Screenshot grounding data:
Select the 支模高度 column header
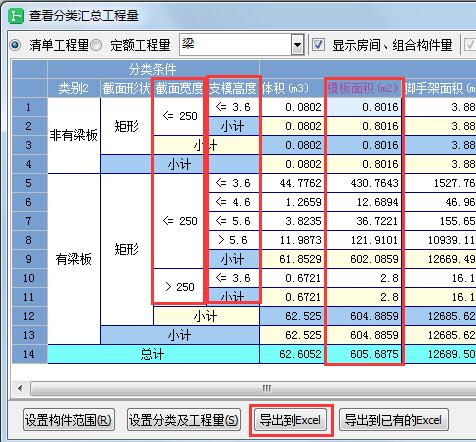The width and height of the screenshot is (476, 442). coord(233,88)
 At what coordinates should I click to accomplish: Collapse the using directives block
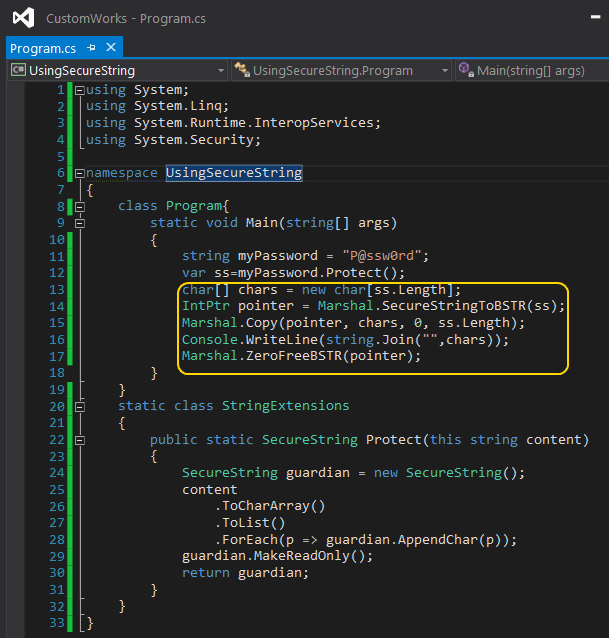pyautogui.click(x=80, y=90)
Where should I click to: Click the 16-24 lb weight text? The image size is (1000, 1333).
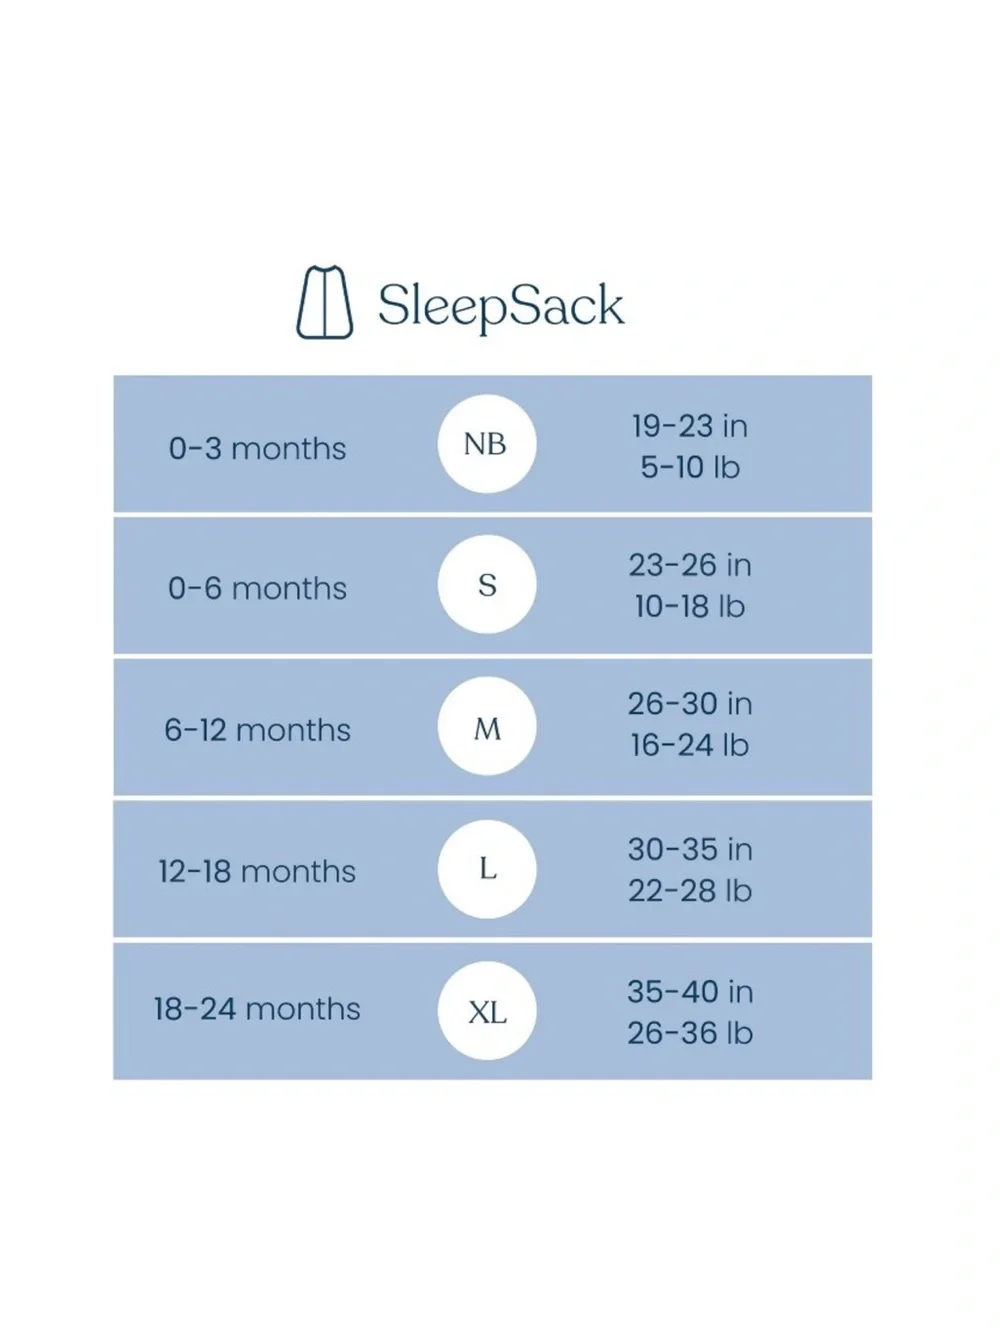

[Aim of the task] An exact copy of the data above is required, printed without its pictures.

[Answer box]
Select the 支模高度 column header
The width and height of the screenshot is (476, 442). coord(233,88)
 At what coordinates should I click to accomplish: Collapse the using directives block
pyautogui.click(x=80, y=90)
Where should I click to: Click the 16-24 lb weight text? The image size is (1000, 1333).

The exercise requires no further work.